When he first embarked on research, physics and astrophysics major Xavier Dabrowiecki never expected he’d end up interning at the Chicago Quantum Exchange, a path-breaking hub for emerging quantum technologies. The center is a global leader in collaborative research on quantum science, a branch of physics that studies the elemental components of matter and energy at its atomic and subatomic levels.
What Dabrowiecki did know was that he had an early passion for research. “My initial journey through research was filled with trying out new things with different professors to try to pinpoint what I liked,” he explains.
After initially working on a cosmology project with DePaul astrophysicist Jesus Pando, it wasn’t until joining Associate Professor Gabriela Gonzalez-Aviles’ lab that he discovered a love for experimental physics. His project involved using x-ray diffraction on primate metacarpal bones, a technique that deploys x-ray beams to analyze an object’s atomic structure.

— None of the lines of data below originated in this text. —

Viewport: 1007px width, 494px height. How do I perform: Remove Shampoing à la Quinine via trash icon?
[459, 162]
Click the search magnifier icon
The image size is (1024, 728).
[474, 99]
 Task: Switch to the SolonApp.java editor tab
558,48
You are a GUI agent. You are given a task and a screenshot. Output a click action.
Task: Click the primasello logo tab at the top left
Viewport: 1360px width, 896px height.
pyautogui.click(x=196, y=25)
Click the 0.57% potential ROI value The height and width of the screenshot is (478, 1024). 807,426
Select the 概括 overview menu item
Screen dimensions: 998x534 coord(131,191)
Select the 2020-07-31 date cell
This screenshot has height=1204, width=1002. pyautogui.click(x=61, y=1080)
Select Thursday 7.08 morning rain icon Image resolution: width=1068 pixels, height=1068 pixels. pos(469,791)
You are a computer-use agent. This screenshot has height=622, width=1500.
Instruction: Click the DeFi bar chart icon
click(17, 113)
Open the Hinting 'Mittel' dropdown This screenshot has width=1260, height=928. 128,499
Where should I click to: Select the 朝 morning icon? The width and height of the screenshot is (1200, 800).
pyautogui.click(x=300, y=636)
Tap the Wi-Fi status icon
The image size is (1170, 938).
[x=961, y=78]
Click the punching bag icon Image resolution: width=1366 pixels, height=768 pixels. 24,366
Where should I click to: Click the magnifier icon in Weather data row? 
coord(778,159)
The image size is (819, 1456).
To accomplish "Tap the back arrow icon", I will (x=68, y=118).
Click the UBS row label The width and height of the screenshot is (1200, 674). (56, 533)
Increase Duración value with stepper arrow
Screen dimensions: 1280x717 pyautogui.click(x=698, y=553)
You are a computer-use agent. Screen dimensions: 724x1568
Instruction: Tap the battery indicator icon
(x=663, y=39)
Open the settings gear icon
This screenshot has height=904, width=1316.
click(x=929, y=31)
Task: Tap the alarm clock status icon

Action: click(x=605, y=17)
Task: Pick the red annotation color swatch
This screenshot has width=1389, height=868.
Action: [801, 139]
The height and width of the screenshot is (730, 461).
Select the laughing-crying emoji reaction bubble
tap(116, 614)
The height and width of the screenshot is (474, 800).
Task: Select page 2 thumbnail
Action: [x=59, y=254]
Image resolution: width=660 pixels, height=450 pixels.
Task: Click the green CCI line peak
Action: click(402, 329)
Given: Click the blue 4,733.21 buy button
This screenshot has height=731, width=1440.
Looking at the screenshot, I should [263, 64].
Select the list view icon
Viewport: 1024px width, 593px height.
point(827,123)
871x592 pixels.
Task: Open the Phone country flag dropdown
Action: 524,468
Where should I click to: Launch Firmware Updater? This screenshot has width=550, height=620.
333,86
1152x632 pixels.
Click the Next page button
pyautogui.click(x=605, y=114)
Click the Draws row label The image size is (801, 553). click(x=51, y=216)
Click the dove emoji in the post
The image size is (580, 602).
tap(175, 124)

These early experiences led Dabrowiecki to the Chicago Quantum Exchange, or CQE, and his current research in quantum information science, quantum sensing, and particle physics. In collaboration with Professor Enectali Figueroa-Feliciano at Northwestern University, he is helping to create and study artificial quantum systems comprised of qubits, highly sensitive “sensors” that can super-charge the detection of subtle environmental changes at the level of atoms, ions, and photons. Unlike traditional sensors (such as a thermometer or Magnetic Resonance Imaging machine), quantum sensors detect physical quantities by measuring how they affect quantum states. An atomically engineered diamond crystal, for example, can measure temperature fluctuations smaller than a thousandth of a degree with a precision that can outperform existing technologies, particularly at small scales or low signal levels.
“Work like this explores a unique type of sensor, which, if successful, could open us up to being able to study new frontiers of physics, as well as inspire other similar projects. More broadly, quantum sensing has many practical applications, with the possibility of usage for medicine and nuclear non-proliferation; these would all benefit humanity as a whole greatly,” Dabrowiecki states.
He is currently working on developing a hybrid quantum system that pairs superconducting qubits with a high-overtone acoustic resonator, or hBAR, to build a detector sensitive enough to measure minute energy signals typical of rare events. In physics, rare events refer to infrequent phenomena that are difficult to observe because they interact weakly with matter or require very specific conditions to occur. An example of a rare event are neutrino interactions, fundamental particles abundant in the universe that rarely interact with anything and require weak nuclear force to register only the smallest amounts of energy, making them particularly hard to detect.
“Measuring these interactions is important because neutrinos carry information about some of the most extreme and distant processes in the universe, such as nuclear reactions in stars, supernova explosions, and even processes from the early universe. Detecting neutrinos also potentially plays an important role in securing the nation against nuclear threats,” Dabrowiecki asserts.
Working on the computational side of the project, he runs simulations to predict how well the devices function and collects valuable data about their properties. His work connects local, national, and global research in this area and has led to talks and abstract submissions at the Open Quantum Initiative Research Symposium, Chicago Quantum Summit, and 2026 American Physical Society Global Summit.
So, what was it like working in one of the world’s most renown quantum research labs? Dabrowiecki found the experience both humbling and incredibly welcoming. Through his research group at CQE, he had the chance to be part of the national Fermilab conglomerate Cosmic Quantum, something he never anticipated. “Being able to work in large groups and on multi-institution experimental setups was something I never experienced before…The CQE as a whole is very appealing to researchers with limited experience in quantum, which I appreciated,” he shares.
Dabrowiecki acknowledges that he wouldn’t be on this path without the strong academic and research foundation he’s received at DePaul. “This experience actively built on all the skills I developed across working with professors here at my department. Without an initial basis that I got from these projects, I would have never been able to succeed in the Quantum Exchange as well as I have,” he says.
As he applies to graduate programs, Dabrowiecki feels fortunate to have so much clarity about his future goals.
“The CQE and DePaul experiences I had have really helped in feeling confident about wanting to go to graduate school and being very sure that this is the field I want to do,” he says.